Exercise materials:
-------
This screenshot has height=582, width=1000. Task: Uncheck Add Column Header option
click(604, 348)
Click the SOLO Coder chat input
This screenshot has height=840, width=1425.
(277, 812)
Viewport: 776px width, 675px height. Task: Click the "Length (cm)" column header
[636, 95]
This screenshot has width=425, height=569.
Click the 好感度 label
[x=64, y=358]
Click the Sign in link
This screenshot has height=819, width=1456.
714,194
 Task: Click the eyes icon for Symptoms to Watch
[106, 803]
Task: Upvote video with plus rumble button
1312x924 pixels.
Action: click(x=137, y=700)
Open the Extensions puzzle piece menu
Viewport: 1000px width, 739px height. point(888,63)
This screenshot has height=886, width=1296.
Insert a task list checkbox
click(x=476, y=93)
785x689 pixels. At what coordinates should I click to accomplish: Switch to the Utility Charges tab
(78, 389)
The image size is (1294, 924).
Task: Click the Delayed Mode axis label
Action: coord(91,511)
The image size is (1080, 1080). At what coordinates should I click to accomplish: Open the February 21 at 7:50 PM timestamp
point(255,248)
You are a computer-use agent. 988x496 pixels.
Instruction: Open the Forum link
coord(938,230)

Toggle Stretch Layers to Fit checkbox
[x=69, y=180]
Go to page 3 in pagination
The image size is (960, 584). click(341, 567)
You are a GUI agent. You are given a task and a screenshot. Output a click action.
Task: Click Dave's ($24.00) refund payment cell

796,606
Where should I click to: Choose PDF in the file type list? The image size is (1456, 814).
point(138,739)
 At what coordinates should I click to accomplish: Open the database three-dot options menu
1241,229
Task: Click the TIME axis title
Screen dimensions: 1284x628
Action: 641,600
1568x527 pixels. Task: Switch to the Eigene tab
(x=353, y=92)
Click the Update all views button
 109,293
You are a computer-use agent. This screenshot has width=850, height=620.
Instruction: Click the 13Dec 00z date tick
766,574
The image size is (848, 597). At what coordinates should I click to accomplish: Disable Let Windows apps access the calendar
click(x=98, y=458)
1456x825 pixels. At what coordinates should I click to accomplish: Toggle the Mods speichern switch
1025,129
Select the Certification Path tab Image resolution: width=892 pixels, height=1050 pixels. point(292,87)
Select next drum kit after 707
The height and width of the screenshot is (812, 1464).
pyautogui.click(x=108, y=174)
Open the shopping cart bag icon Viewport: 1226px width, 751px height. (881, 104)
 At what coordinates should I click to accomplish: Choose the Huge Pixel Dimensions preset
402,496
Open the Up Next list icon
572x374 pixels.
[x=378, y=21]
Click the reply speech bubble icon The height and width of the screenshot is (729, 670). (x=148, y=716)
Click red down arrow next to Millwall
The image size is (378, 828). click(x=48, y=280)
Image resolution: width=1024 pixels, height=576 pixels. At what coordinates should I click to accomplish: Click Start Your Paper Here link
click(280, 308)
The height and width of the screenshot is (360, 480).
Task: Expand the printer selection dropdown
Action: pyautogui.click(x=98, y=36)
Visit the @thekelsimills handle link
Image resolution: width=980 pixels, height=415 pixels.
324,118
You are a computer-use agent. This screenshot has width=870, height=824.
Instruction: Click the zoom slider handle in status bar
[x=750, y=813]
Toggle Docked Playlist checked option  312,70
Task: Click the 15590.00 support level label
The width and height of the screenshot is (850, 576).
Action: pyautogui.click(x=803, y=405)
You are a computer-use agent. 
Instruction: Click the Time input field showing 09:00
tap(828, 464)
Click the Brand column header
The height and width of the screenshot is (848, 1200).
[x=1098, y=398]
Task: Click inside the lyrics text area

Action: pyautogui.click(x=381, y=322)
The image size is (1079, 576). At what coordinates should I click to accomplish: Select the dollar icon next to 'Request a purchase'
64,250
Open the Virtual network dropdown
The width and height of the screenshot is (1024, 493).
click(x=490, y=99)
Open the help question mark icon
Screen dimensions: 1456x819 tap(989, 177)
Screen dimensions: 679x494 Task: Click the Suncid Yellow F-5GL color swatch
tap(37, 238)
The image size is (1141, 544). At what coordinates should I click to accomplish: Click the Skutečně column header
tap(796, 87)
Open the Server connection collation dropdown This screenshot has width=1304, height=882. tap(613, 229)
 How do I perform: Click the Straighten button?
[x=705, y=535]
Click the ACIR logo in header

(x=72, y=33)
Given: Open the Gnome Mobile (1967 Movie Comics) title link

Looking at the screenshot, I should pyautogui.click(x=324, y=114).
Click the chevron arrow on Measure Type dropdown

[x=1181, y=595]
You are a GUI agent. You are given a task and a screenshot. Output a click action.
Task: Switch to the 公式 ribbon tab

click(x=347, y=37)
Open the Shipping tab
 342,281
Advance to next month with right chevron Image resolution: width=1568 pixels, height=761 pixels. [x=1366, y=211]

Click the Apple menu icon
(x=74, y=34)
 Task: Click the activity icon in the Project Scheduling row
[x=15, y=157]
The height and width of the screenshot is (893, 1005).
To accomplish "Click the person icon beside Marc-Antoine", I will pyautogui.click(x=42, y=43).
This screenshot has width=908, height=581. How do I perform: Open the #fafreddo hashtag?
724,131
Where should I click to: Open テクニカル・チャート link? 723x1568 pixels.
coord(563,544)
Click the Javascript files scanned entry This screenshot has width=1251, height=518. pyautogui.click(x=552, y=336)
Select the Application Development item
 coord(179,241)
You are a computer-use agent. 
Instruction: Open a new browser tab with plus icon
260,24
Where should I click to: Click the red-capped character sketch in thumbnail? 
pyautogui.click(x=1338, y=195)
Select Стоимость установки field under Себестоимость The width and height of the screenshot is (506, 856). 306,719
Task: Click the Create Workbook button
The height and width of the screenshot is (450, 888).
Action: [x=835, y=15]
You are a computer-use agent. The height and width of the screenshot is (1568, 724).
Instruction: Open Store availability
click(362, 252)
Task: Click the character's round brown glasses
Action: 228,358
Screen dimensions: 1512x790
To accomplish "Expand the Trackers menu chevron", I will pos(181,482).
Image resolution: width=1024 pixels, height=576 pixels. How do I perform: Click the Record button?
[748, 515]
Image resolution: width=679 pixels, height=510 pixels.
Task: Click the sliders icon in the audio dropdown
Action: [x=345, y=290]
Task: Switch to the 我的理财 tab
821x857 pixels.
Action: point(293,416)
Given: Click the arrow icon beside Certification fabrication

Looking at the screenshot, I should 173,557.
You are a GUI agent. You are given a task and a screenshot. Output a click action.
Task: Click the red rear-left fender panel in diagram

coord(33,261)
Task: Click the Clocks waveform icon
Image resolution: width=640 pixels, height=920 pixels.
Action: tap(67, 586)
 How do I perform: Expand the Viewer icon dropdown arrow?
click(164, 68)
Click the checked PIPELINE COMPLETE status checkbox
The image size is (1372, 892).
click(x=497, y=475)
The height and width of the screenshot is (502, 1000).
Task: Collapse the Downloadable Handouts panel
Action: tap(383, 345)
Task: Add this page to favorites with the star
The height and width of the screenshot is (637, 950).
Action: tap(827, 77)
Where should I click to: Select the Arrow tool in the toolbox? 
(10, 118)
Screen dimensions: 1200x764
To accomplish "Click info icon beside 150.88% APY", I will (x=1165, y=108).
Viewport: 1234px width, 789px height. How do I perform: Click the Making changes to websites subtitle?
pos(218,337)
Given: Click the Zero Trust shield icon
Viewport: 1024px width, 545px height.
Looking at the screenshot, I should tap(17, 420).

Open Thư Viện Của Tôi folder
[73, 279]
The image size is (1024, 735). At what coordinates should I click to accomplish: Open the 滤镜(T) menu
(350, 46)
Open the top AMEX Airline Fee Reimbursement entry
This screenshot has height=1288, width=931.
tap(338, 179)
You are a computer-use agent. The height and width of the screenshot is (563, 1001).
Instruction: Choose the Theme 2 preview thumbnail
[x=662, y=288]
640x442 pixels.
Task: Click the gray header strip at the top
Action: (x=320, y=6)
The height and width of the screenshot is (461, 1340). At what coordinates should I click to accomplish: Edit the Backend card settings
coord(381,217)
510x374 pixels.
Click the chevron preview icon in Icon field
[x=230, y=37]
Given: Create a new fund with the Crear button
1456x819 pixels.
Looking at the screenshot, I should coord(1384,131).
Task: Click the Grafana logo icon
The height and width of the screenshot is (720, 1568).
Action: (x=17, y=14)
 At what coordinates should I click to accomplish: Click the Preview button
-------
Requirements:
List every row above that contains the word "link", copying each row in full. Case counts.

Reply to the exercise:
Click the Sign in link
Instruction: Open the Forum link
Image resolution: width=1024 pixels, height=576 pixels. At what coordinates should I click to accomplish: Click Start Your Paper Here link
Visit the @thekelsimills handle link
Given: Open the Gnome Mobile (1967 Movie Comics) title link
Where should I click to: Open テクニカル・チャート link? 723x1568 pixels.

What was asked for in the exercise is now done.